Understanding the Mexican political system involves exploring each of the elements that constitute it. To begin with, it is necessary to address the constitution.

The Political Constitution of the United Mexican States

The document that characterizes the Mexican State, its government, and the norms of the relationship between these and society is the Political Constitution of the United Mexican States. It defines the rights of citizens (articles 1 to 30, 33 to 35, 37, 38, and 123) and their obligations (articles 31 and 36); as well as the formation, organization, limits, and functioning of the government (articles 39 to 136).

Article 133 states that "this Constitution, the laws of the Congress of the Union that emanate from it, and all treaties that are in accordance with it, concluded and to be concluded by the President of the Republic, with the approval of the Senate, shall be the Supreme Law of the whole Union.
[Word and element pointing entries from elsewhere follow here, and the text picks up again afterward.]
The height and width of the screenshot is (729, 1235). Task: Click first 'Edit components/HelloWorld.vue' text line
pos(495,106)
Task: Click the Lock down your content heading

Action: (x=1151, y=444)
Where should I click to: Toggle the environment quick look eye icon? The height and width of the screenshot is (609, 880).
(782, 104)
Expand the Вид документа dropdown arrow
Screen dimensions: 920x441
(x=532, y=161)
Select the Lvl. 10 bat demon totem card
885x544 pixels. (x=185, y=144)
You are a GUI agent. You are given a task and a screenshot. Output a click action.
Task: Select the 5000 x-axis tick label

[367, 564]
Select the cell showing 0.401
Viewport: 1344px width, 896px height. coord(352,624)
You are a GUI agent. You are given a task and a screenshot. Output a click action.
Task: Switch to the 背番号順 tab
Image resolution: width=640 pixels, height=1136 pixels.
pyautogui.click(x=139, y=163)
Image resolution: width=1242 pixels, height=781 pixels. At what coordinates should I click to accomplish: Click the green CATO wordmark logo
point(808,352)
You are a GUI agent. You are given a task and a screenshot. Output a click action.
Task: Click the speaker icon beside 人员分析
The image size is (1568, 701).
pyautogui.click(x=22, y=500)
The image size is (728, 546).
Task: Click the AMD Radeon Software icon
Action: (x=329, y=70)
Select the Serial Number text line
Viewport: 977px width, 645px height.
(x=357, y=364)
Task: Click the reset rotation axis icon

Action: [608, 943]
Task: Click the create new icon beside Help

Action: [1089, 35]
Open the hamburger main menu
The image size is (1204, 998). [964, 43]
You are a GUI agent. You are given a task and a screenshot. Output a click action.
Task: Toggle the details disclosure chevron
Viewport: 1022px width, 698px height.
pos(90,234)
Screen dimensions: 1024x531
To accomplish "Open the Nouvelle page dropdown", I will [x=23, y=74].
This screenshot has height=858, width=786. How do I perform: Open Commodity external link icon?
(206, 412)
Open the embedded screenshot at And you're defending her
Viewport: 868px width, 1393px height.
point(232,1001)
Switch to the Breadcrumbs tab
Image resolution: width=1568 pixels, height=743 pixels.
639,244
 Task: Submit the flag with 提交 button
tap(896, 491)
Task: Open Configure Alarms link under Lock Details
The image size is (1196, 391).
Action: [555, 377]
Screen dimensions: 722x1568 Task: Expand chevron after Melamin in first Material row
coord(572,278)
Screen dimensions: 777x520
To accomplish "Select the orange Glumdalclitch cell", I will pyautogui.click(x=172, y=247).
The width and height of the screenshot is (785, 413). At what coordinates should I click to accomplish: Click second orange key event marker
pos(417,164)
The judges of each state shall conform to said Constitution, laws, and treaties, notwithstanding the provisions to the contrary that may exist in the constitutions or laws of the states".

All laws made by Congress, judgments made by the Judiciary, and regulations made by the Executive, as well as state constitutions and laws, must be drafted so that their content conforms to the constitutional articles. If these contradict any constitutional precept, this must be processed through instruments of constitutional control, such as a constitutional controversy, an action of unconstitutionality, or an amparo.

It is impossible for the Constitution to include all of the regulations on the subjects covered by the articles, so it is necessary to draft secondary laws that regulate the principles or general ideas established in the articles, such as the Law Regulating Article 27 in the Oil Industry, the Federal Code of Electoral Institutions and Procedures, or the Law of Amparo.

Most of the information on the form and organization of the Mexican State and government can be found in the Political Constitution of the United Mexican States of which there are various editions, accessible by price and place of sale.

Although the Constitution establishes procedures for its reform, it is more difficult to reform because it is considered that the principles and articles established there are the most important for the country and must be protected from political ups and downs and interest groups.

There is one fact that is important to clarify. There is a general feeling in the country that politicians do not reach agreements and do not want to work, that they do not want to make changes and that it is their lack of will that prevents the country from taking a good direction. Academic studies have concluded that the most ungovernable system and the one in which it is most difficult to reach agreements is the one that combines multiparty (more than two parties) with the presidential system.

If we also add that Mexico is federal, that is, it has federal, state and municipal authorities, the people with whom one must negotiate to achieve anything multiply, making it even more difficult to reach and maintain agreements, that is, to achieve stable changes that all parties want to implement. It is important to consider the restrictions and difficulties of the Mexican political system if we want to understand the problems in-depth, and not doing so can lead to incomplete or incorrect conclusions, judgments, or solutions.